Parmi les entourloupes sémantiques courues en ces temps politiquement corrects, celle de la « division » : quiconque abonde à contresens « divise » (corollaire, atteinte à « l’unité »). Je pense, ici, à Alain Finkielkraut évoquant la démocratie (de mémoire, je restitue ici le fond plus que la forme), à savoir qu’il ne s’agit nullement, pour lui, du sucre d'orge Bisounours qu’on nous sert à coups d’océans de bougies, mais d'une chose à bien des égards pénible, voire indigeste : le dialogue entre des pensées, des opinions ou des idées parfois fondamentalement opposées. De ce point de vue, l’accusation de « division » tend à clore le débat.

J’oserai un raccourci : elle me rappelle furieusement celle d’islamophobie, de xénophobie ou de racisme. Le sel démocratique, c'est d’abord des différences. Attentat au Sri Lanka, autour de 310 morts et des centaines de blessés : « Face à l’horreur des attaques au Sri Lanka, les personnalités politiques du monde entier ont réagi, dénonçant la “barbarie” d’une agression contre toute l’humanité » et appelant à « rester unis […] lorsque la terreur tente de diviser » (Le Figaro). « Diviser« » serait donc nommer le mal ? En l’occurrence, un islamo-fachisme ciblant des chrétiens.

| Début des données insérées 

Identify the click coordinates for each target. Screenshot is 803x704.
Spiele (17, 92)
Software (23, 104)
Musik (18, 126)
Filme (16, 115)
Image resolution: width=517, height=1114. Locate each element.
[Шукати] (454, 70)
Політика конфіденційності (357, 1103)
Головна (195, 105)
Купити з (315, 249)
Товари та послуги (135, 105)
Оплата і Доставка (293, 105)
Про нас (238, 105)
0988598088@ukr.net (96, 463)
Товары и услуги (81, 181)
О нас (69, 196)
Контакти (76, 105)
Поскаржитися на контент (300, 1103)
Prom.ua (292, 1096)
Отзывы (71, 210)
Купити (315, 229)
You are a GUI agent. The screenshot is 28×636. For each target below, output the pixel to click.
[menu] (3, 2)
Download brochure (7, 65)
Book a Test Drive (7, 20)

Autre exemple encore tout chaud. Ghaleb Bencheikh, connu pour son émission religieuse du dimanche matin (France 2) et qui s’est fendu d’une tribune après le drame de Notre-Dame, (Journal du dimanche en ligne) dans le cadre de la Fondation de l’islam de France dont il est le président : « […] Dans la reconstruction de Notre-Dame, il y a comme une allégorie de guérison d’une nation résiliente. C’est le moment de l’immuniser contre les germes de la division […] » Attentat islamiste au Sri Lanka ou cathédrale en feu à Paris, le seul vrai danger est donc la « division »… Cela rappelle furieusement cette chanson anti-populo-fasciste très en vogue.

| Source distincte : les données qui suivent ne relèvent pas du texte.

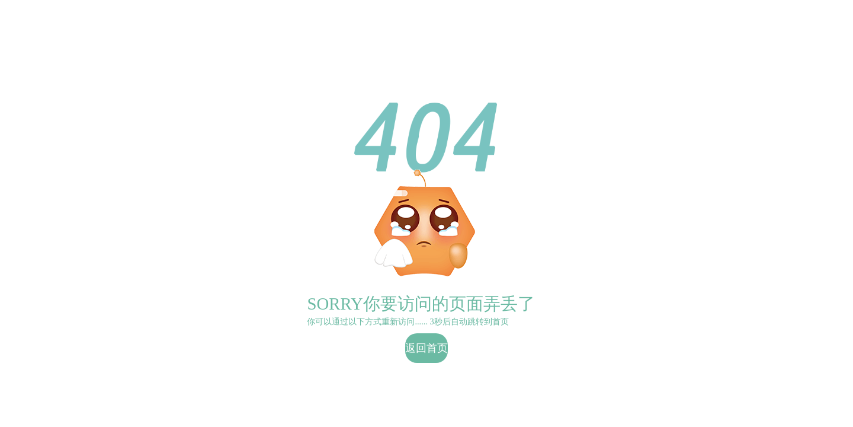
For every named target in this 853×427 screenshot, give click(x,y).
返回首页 (426, 348)
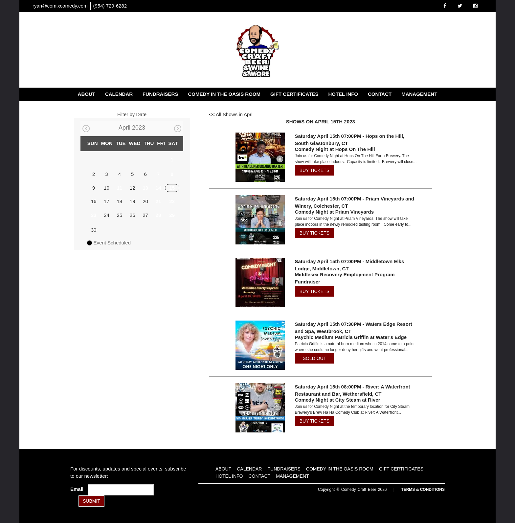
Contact (380, 94)
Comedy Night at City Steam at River (337, 400)
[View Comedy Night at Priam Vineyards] (258, 219)
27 (145, 215)
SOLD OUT (314, 358)
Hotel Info (343, 94)
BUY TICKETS (314, 170)
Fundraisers (160, 94)
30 (94, 230)
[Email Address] (121, 489)
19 (132, 201)
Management (419, 94)
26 (132, 215)
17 (106, 201)
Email (78, 489)
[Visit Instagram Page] (475, 6)
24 (106, 215)
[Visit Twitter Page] (460, 6)
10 (106, 188)
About (86, 94)
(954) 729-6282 (110, 6)
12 (132, 188)
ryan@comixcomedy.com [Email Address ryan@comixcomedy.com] (60, 6)
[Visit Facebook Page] (444, 6)
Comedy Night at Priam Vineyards (334, 212)
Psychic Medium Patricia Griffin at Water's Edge (351, 337)
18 (119, 201)
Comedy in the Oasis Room (224, 94)
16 (94, 201)
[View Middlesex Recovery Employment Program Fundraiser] (258, 282)
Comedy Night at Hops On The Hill (335, 149)
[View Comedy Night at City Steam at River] (258, 407)
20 (145, 201)
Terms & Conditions (423, 489)
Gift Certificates (294, 94)
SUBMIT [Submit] (91, 501)
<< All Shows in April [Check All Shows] (231, 114)
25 (119, 215)
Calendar (119, 94)
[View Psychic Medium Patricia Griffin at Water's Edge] (258, 345)
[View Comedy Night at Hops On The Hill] (258, 157)
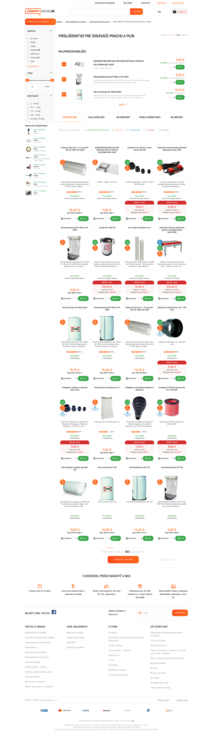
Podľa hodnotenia (150, 117)
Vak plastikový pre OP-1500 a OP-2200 (75, 233)
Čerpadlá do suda (159, 700)
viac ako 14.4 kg (37, 119)
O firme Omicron (158, 662)
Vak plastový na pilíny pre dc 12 (107, 398)
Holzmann (35, 54)
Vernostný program (105, 3)
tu (133, 738)
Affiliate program (117, 687)
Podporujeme (115, 662)
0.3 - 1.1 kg (35, 107)
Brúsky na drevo (158, 690)
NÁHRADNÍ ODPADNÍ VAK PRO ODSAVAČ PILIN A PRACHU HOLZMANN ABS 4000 (107, 151)
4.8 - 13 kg (35, 115)
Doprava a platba (75, 664)
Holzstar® (35, 57)
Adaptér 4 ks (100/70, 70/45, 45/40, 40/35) (139, 149)
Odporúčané (70, 117)
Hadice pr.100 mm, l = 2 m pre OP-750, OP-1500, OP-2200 (75, 149)
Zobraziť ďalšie (123, 576)
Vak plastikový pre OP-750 (172, 482)
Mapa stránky (163, 717)
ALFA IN (34, 38)
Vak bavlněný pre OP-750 (139, 482)
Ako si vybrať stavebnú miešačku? (167, 675)
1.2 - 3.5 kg (35, 111)
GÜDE (33, 42)
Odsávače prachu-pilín (99, 22)
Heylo (33, 46)
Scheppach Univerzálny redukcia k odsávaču (139, 399)
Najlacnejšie (96, 117)
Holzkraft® (35, 50)
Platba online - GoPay (36, 684)
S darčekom (134, 130)
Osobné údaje (182, 717)
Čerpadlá (154, 695)
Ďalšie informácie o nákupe (39, 704)
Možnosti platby (75, 650)
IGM (32, 61)
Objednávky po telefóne (37, 674)
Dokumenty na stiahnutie (38, 659)
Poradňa (113, 650)
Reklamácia (31, 664)
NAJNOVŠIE (177, 117)
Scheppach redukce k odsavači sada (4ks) (74, 399)
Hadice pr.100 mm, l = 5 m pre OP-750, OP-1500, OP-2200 (140, 316)
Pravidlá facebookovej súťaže (39, 655)
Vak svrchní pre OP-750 (107, 482)
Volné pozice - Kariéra (120, 667)
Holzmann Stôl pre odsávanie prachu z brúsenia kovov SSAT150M (171, 234)
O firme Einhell (157, 658)
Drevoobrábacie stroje (76, 22)
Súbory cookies (32, 694)
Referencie (114, 672)
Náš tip (118, 130)
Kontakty (146, 3)
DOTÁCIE (71, 659)
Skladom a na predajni (98, 130)
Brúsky (153, 685)
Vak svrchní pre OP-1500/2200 (74, 315)
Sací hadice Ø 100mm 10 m (139, 231)
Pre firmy (127, 3)
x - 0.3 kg (35, 103)
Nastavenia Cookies (35, 699)
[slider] (26, 80)
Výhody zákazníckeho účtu (38, 689)
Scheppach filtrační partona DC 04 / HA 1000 (172, 399)
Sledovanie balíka (75, 655)
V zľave (150, 130)
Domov (59, 22)
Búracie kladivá (158, 680)
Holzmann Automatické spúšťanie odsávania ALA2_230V (172, 149)
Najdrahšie (123, 117)
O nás (111, 677)
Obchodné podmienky (36, 669)
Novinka (165, 130)
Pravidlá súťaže (32, 679)
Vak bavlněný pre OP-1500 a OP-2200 (107, 316)
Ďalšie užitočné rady (160, 705)
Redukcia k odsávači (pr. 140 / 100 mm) (171, 316)
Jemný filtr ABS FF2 (107, 231)
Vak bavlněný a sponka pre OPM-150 (74, 483)
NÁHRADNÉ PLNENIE (36, 650)
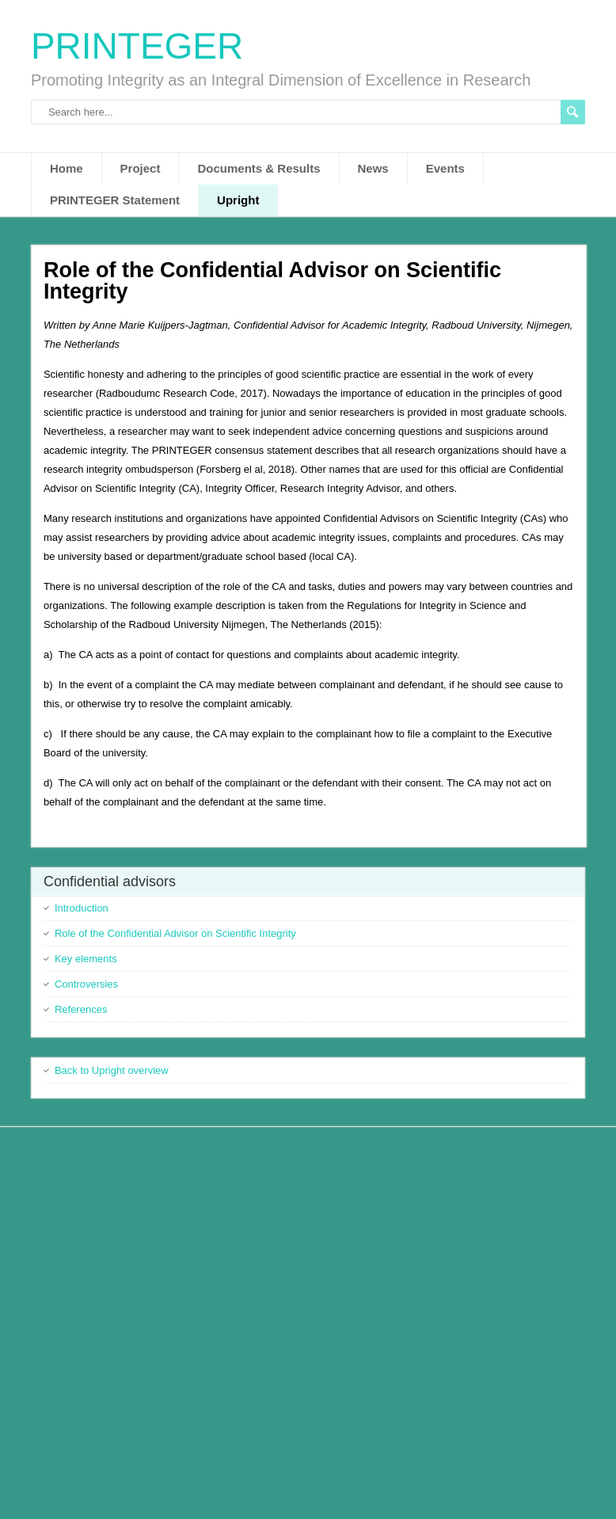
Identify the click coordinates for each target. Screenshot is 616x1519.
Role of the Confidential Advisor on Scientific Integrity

Le même Bencheikh avait affirmé, courant 2015, lors d’un colloque à l’Académie de géopolitique de Paris, « Laïcité et islams, qu’est-ce que l’islamophobe ? » : « L’islamophobie serait une peur irraisonnée, pathologique, maladive de l’islam. Et quelqu’un […] qui est malade, on ne peut que compatir à son état, et essayer de faire en sorte qu’il guérisse de sa maladie […] Maintenant, je distingue l’islamophobe de la misislamie […] On dit misislamique comme on est misanthrope, c’est-à dire […] une hostilité revendiquée à l’encontre de tout ce qui est islamique et musulman. Et cette misilslamie est condamnable, et elle doit tomber sous le coup de la loi. » Malades ou hors la loi : Charlie Hebdo était-il malade ou hors la loi ? Cette façon doucereuse d’avancer m’exècre. Je n’aime pas le message de l’islam, il ne me dit rien qui vaille, et je le dis parce que je me considère encore dans une démocratie où des millions de citoyens peuvent ouvertement clamer qu’ils n’aiment pas le christianisme. Œuvre de « division » ? Qu’il en soit ainsi !

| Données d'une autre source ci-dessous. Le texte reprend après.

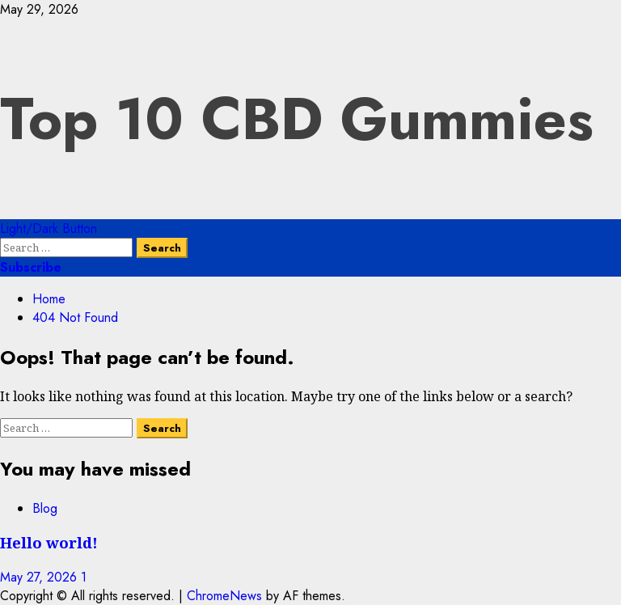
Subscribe (30, 267)
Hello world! (49, 542)
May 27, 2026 (40, 577)
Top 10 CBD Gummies (297, 119)
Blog (44, 508)
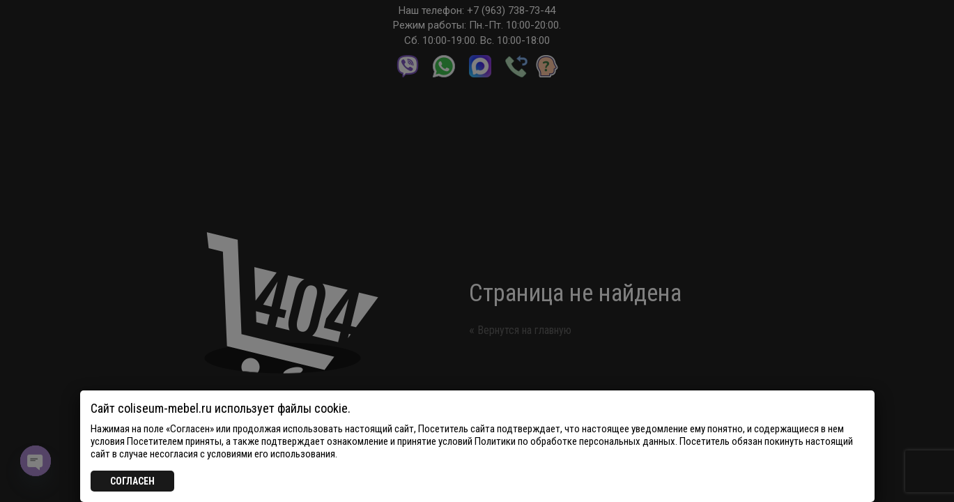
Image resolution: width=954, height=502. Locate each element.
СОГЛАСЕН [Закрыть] (132, 481)
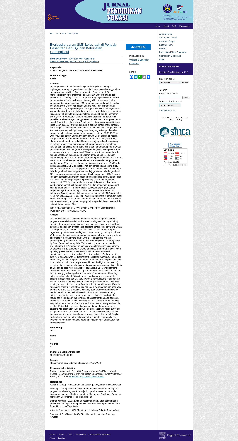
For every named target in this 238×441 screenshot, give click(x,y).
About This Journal (168, 37)
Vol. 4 (64, 33)
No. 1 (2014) (73, 33)
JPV (57, 33)
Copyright (61, 438)
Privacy (52, 438)
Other (162, 59)
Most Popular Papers (169, 66)
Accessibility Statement (100, 434)
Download (138, 46)
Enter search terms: (168, 93)
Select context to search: (170, 101)
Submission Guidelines (170, 56)
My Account (81, 434)
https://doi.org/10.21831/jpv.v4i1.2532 (86, 376)
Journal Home (165, 34)
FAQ (70, 434)
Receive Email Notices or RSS (173, 72)
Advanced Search (167, 110)
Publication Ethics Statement (172, 52)
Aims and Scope (167, 41)
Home (51, 33)
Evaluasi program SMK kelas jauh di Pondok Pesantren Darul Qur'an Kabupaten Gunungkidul (83, 48)
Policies (163, 48)
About (61, 434)
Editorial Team (166, 45)
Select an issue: (166, 79)
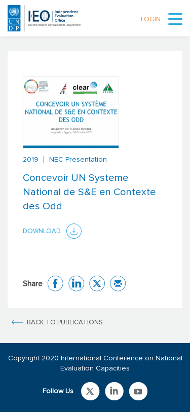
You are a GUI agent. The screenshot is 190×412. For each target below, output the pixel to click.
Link (90, 391)
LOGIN (151, 19)
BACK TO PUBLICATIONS (65, 322)
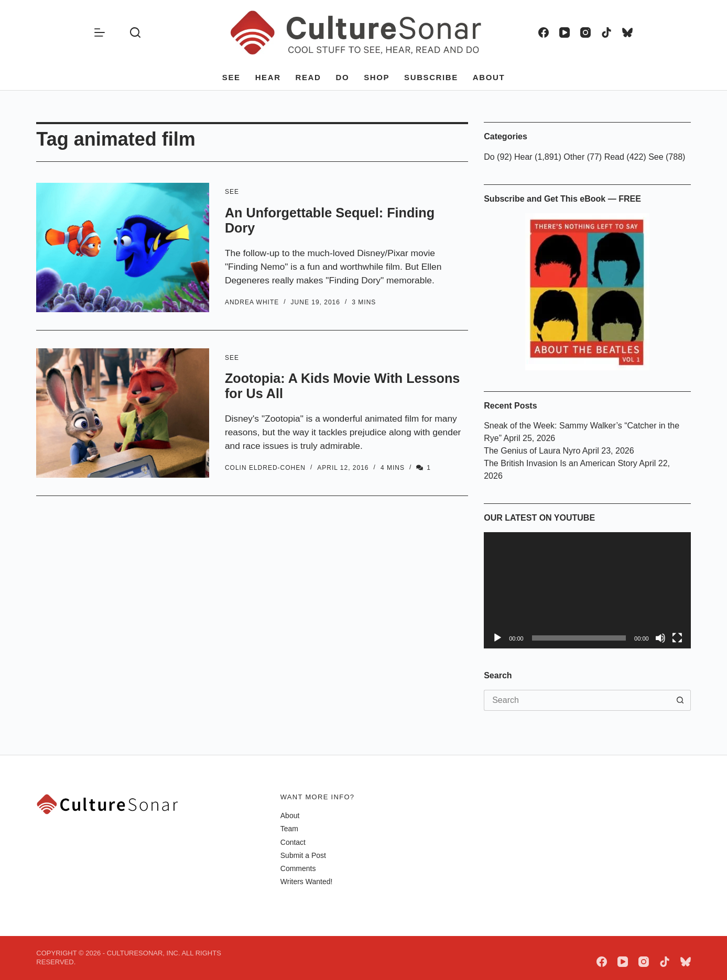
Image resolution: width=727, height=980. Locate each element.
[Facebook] (543, 32)
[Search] (135, 32)
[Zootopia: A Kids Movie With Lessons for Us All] (122, 413)
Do (342, 77)
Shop (376, 77)
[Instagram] (585, 32)
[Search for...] (576, 700)
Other (573, 156)
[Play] (497, 638)
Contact (293, 842)
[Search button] (680, 700)
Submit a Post (303, 855)
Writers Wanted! (306, 881)
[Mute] (660, 638)
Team (289, 828)
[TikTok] (606, 32)
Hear (268, 77)
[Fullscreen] (677, 638)
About (489, 77)
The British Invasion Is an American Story (560, 463)
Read (308, 77)
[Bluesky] (627, 32)
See (231, 77)
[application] (587, 590)
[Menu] (99, 32)
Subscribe (431, 77)
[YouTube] (564, 32)
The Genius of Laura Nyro (532, 450)
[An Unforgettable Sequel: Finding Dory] (122, 247)
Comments (298, 868)
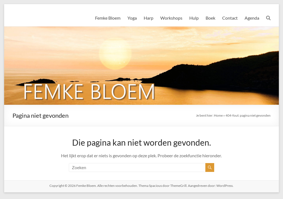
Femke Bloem (107, 17)
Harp (148, 17)
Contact (230, 17)
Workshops (171, 17)
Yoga (132, 17)
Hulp (194, 17)
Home (218, 115)
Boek (210, 17)
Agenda (252, 17)
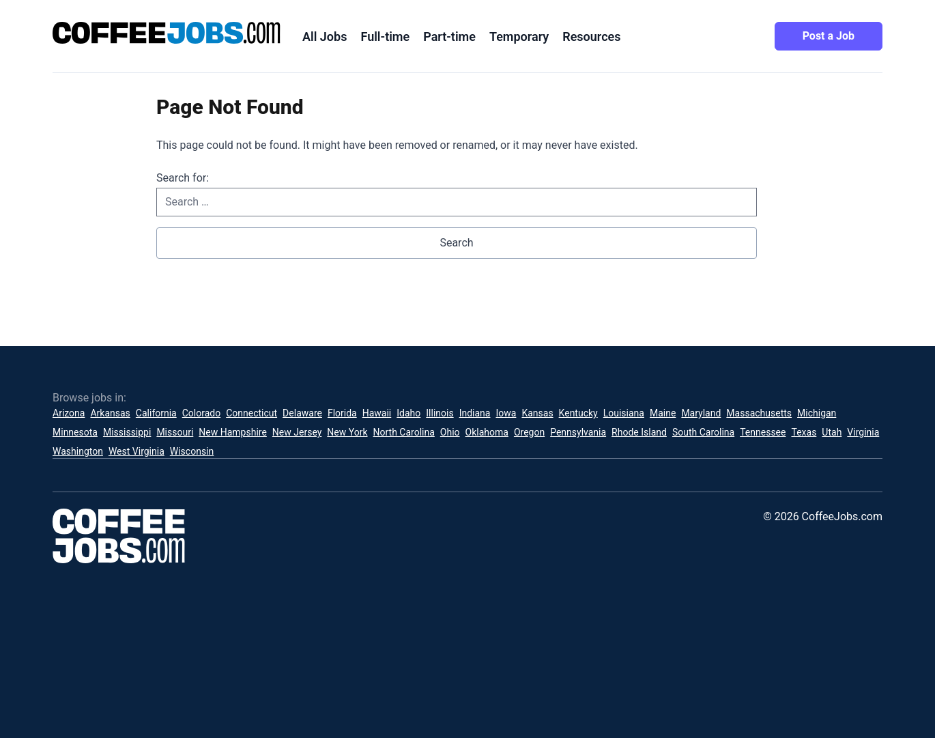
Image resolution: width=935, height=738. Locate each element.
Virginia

L’existence de partis aussi différents en France que LR, En Marche !, RN, La France insoumise ou Debout la France serait donc un complot contre « l’unité » du pays ? Ceci donne raison aux Mao, Staline et Hitler : une vraie « unité » ne peut se concevoir que dans le cadre du parti unique. Non, je plaisantais, je voulais dire « parti inique » : vive la multiplication, l’addition, la soustraction et, surtout, longue vie à la démocratie, c’est-à dire à la « division ». N’en déplaise aux darwiniens de l'étouffante « unité ».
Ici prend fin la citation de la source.